* **GIVEN INSTRUCTION**: Collect every line of the entries below that contains the word "Task", and copy each of those lines in full.

^^^^

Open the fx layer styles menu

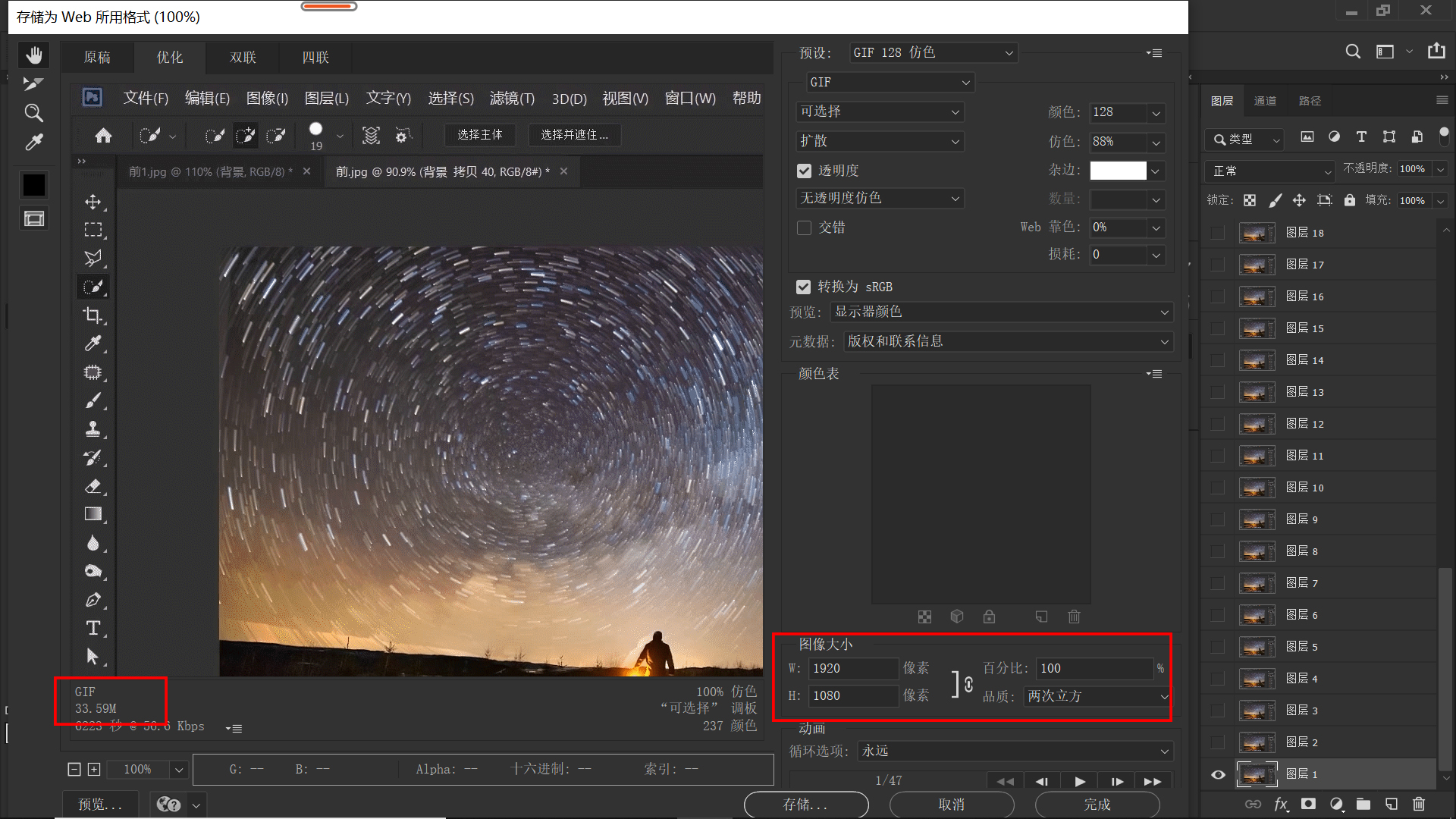pyautogui.click(x=1281, y=805)
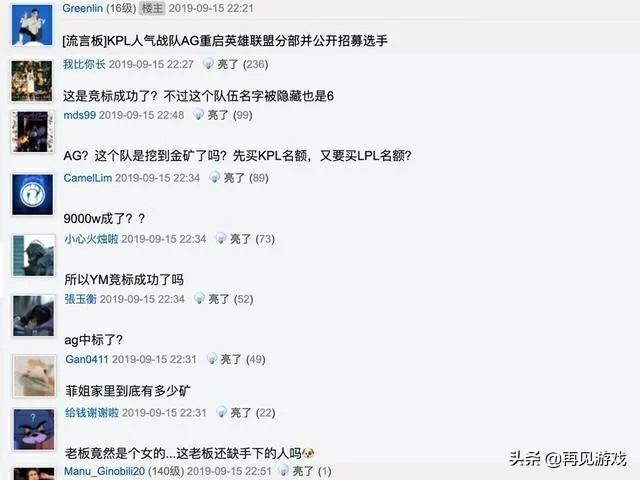Open CamelLim's blue logo avatar
The width and height of the screenshot is (640, 480).
32,194
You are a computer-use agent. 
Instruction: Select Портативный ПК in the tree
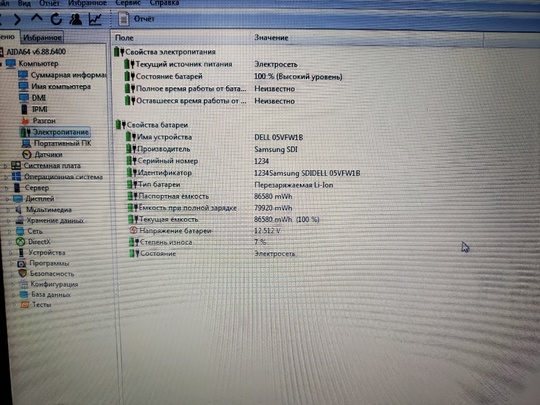[x=56, y=143]
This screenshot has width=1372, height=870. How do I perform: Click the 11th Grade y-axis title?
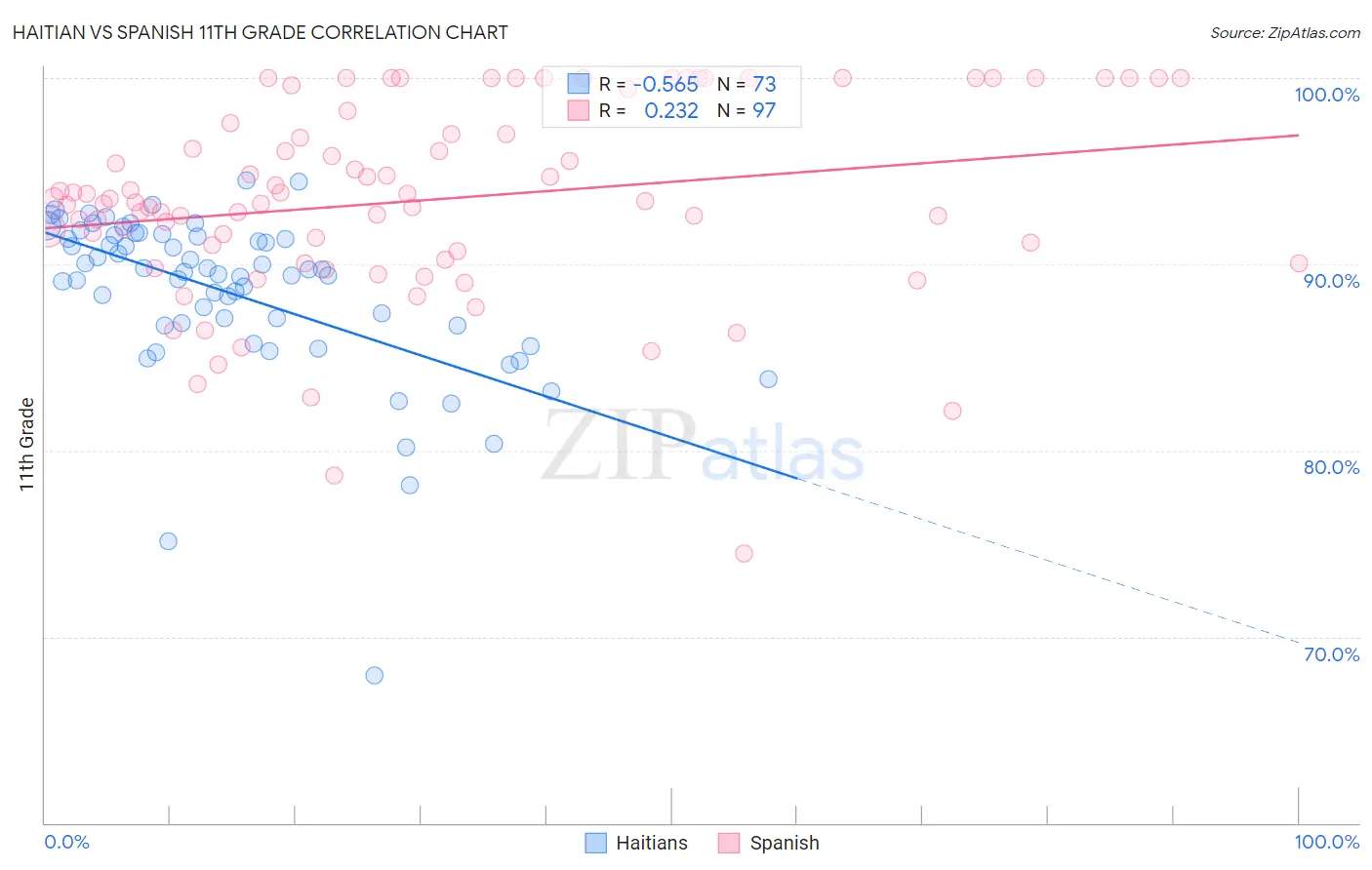point(27,444)
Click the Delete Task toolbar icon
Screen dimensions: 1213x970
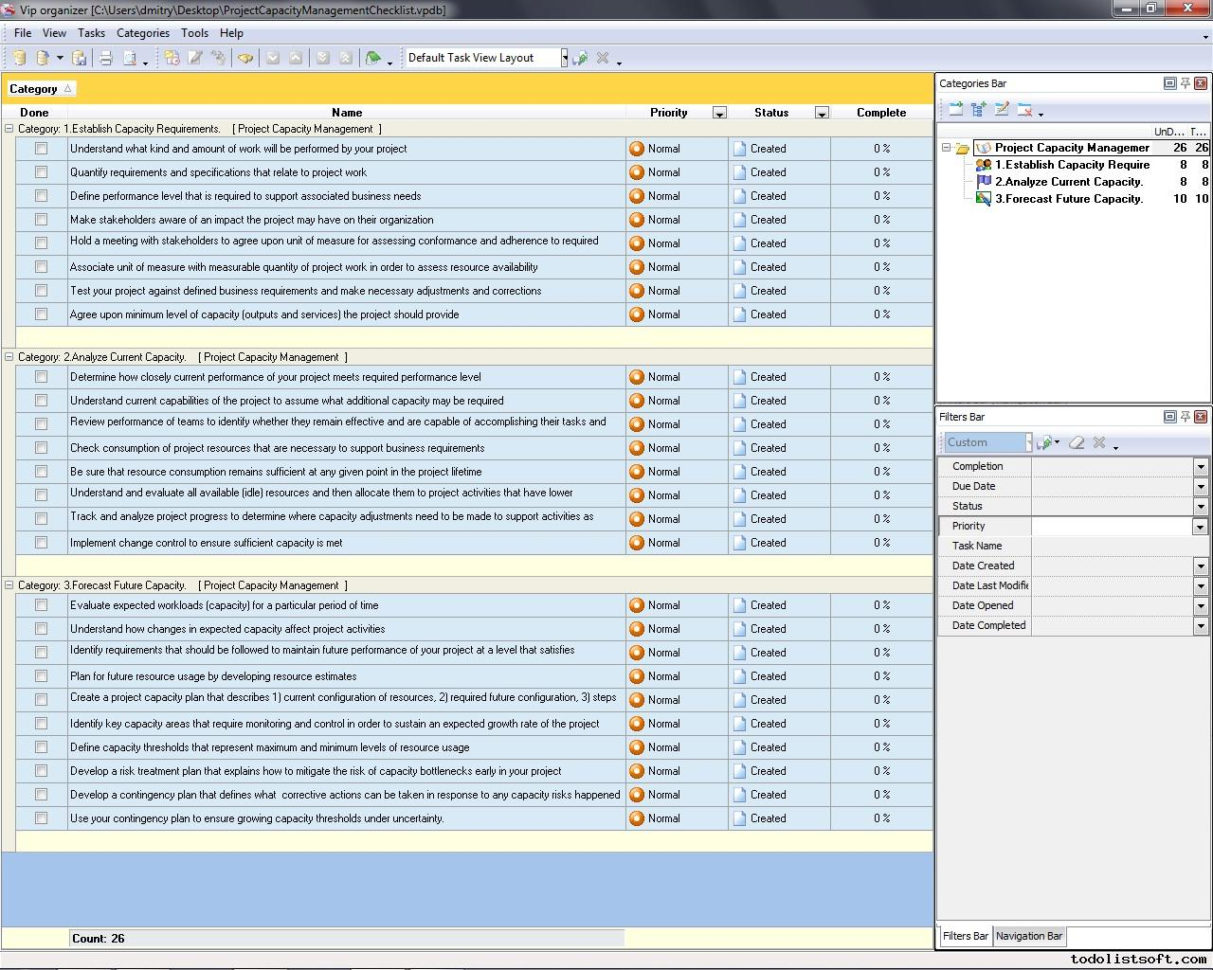point(220,57)
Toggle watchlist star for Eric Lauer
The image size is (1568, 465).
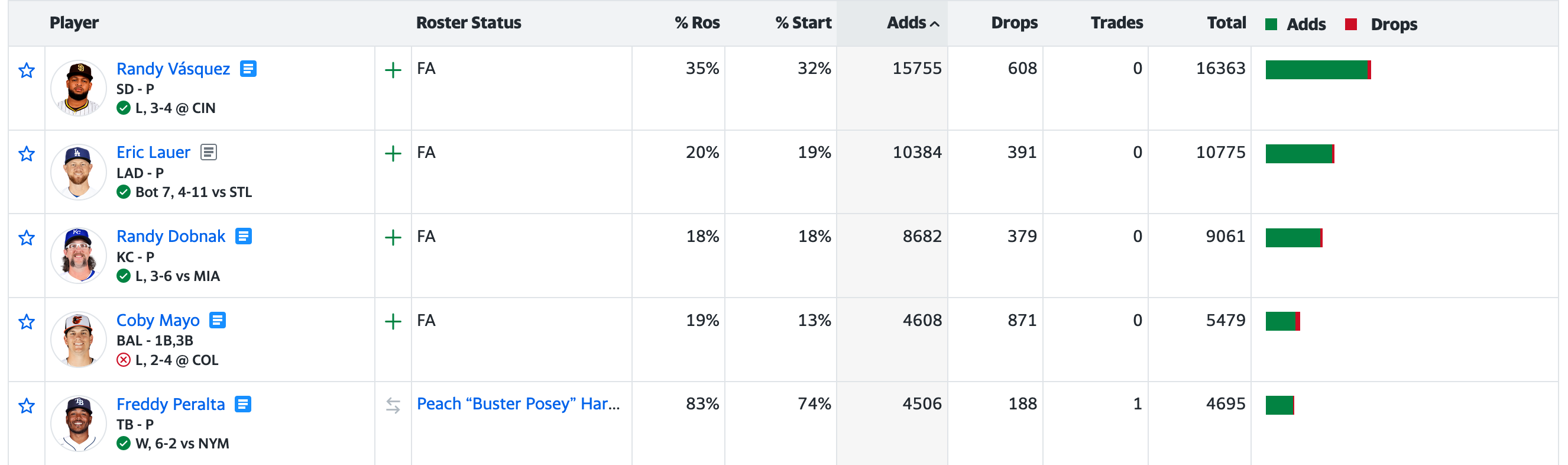pos(26,154)
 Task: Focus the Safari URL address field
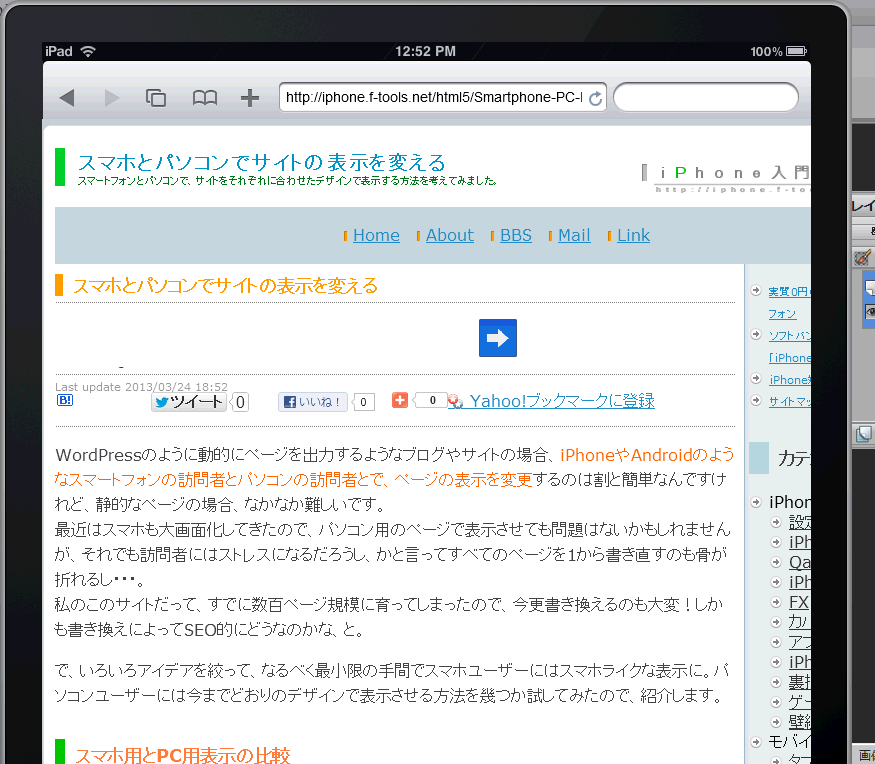pos(432,98)
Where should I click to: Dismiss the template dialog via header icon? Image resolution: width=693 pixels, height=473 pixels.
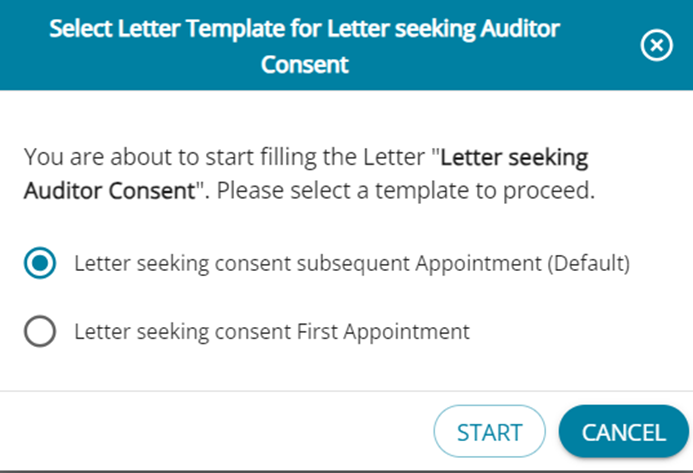point(656,46)
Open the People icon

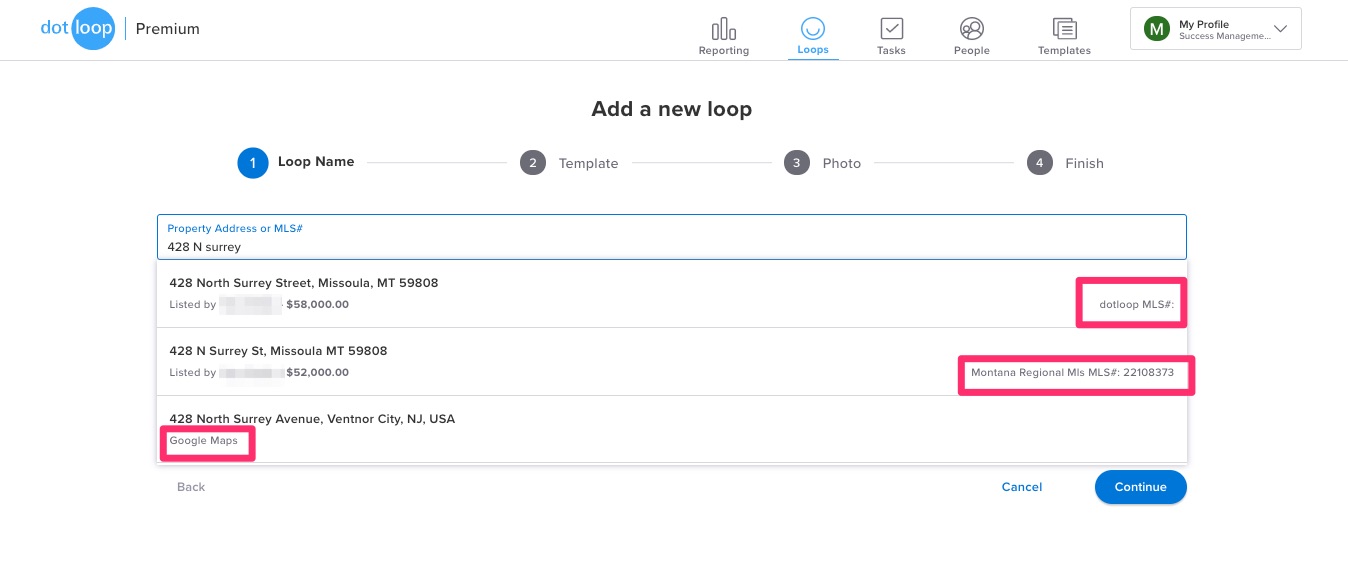pyautogui.click(x=971, y=29)
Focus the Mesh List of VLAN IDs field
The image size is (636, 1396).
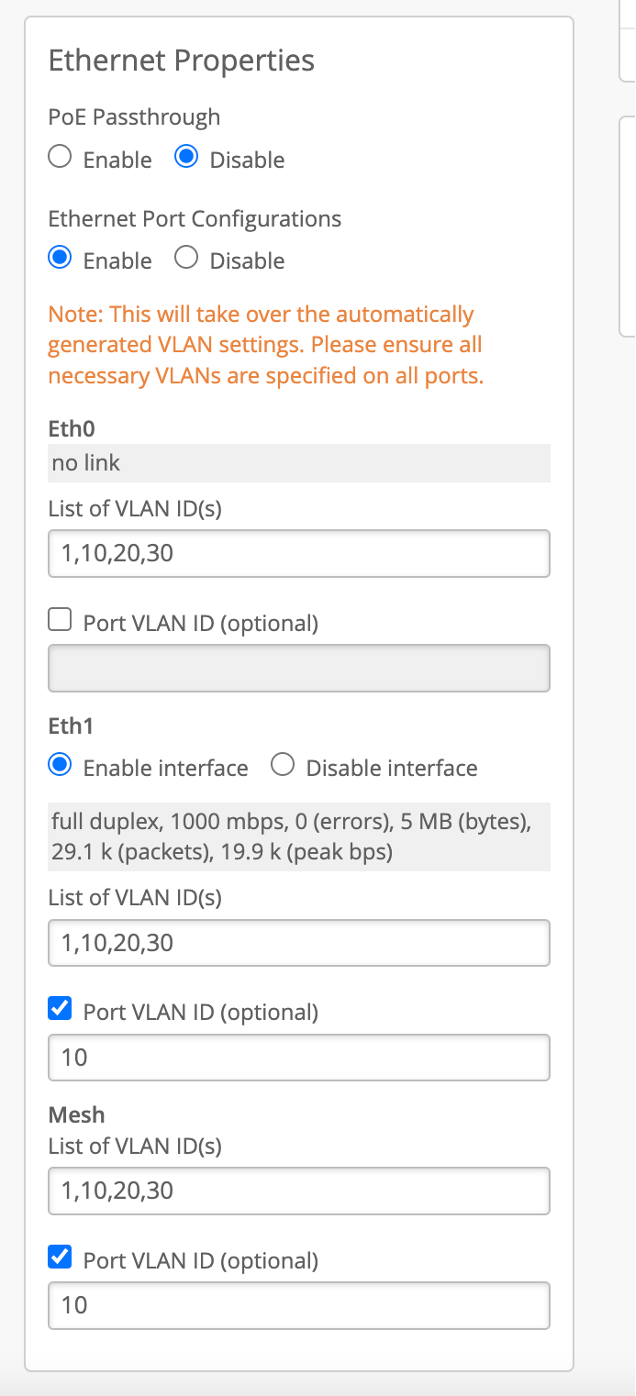coord(299,1190)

^^^^

* **COMPLETE ANSWER**:
Click the Delete Task toolbar icon
 Task: Focus the Safari URL address field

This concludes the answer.